Cet ouvrage, écrit d’une très belle plume, a de nombreuses qualités. Tout d’abord, l’auteur, qui adopte un style d’écriture transparent, utilise une terminologie qu’il juge plus exacte et justifie ses choix par des notes de bas de page. Plusieurs de ces notes proposent des anecdotes, des statistiques et d’autres éléments servant à mieux illustrer son propos. Bien que le survol de l’histoire du Québec soit assez général, l’auteur apporte de nombreuses nuances à chaque sujet abordé et sort de la trame narrative traditionnelle, entre autres en ce qui concerne le mouvement indépendantiste. De plus, il laisse la place à certains sujets trop peu abordés dans l’histoire du Québec, comme le racisme et les délégations québécoises à l’étranger. Enfin, Létourneau propose une belle réflexion sur la victimisation du peuple québécois et l’image d’un peuple à genoux qui serait, selon lui, perpétuée à tort.

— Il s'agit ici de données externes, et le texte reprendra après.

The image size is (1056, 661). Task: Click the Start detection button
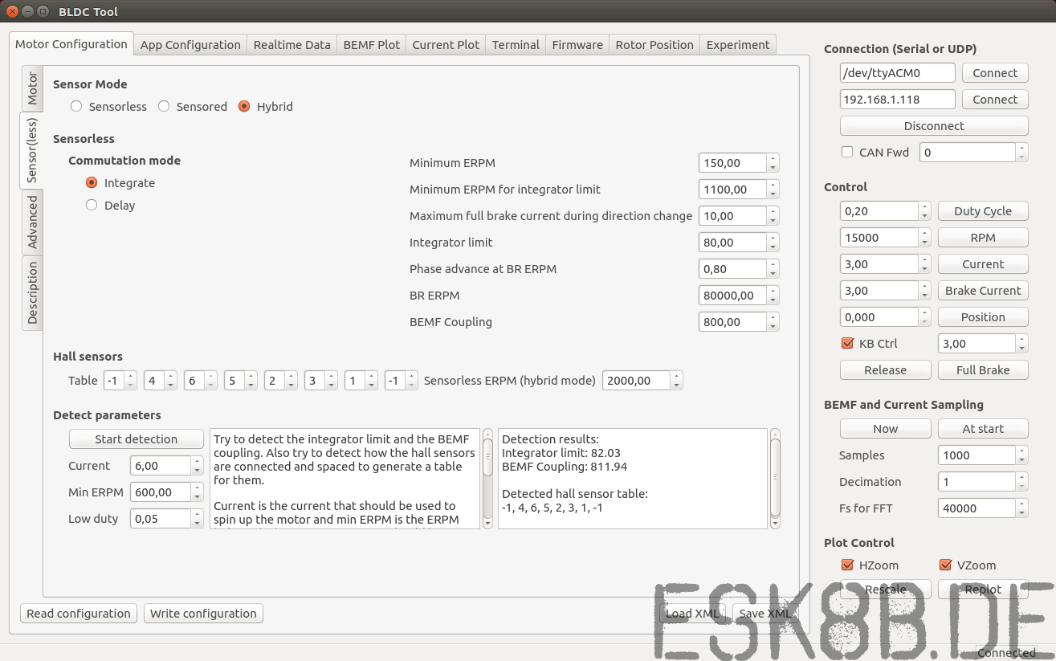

Cependant, la lecture du livre peut être ardue, notamment parce que l’auteur utilise un vocabulaire complexe. De plus, la manière d’aborder l’histoire du Québec est soit très (trop) générale par moment, ou très pointilleuse à d’autres moments. Cela n’est pas mauvais en soi, mais cette oeuvre s’adresse clairement à un·e lecteur·rice initié·e, qui possède de bonnes connaissances sur le sujet. Ensuite, l’auteur sort du carcan de la simple chronologie, ce qui est intéressant et original, mais propose un ouvrage qui peut sembler décousu et dont la trame narrative peut entrainer de la confusion chez les lecteur⋅rice⋅s. Cela donne parfois l’impression que l’auteur saute du coq à l’âne. Finalement, le livre est ponctué de questionnements qui font réfléchir, mais trop souvent l’auteur y répond sans y apporter de nuances.
Ce livre peut être utile en univers social, mais il s’adresse davantage aux enseignant⋅e⋅s qu’à leurs élèves, puisque sa lecture exige de bonnes connaissances sur l’histoire du Québec, condition nécessaire à leur remise en question. Par exemple, l’enseignant⋅e pourra adapter le contenu de son cours, confronter ses connaissances avec les interprétations de Létourneau, et ainsi reconstruire et nuancer la sienne. Il serait aussi intéressant de présenter des passages du livre en classe afin d’aborder l’historiographie avec les élèves. De plus, cet ouvrage ouvre la porte à un nouveau récit qui propose aux enseignant⋅e⋅s un changement de perspective à l’endroit d’un discours que l’auteur considère trop victimaire. Somme toute, La condition québécoise n’est peut-être pas destiné spécifiquement aux enseignant⋅e⋅s d’univers social, mais il leur offre de belles opportunités de réflexions.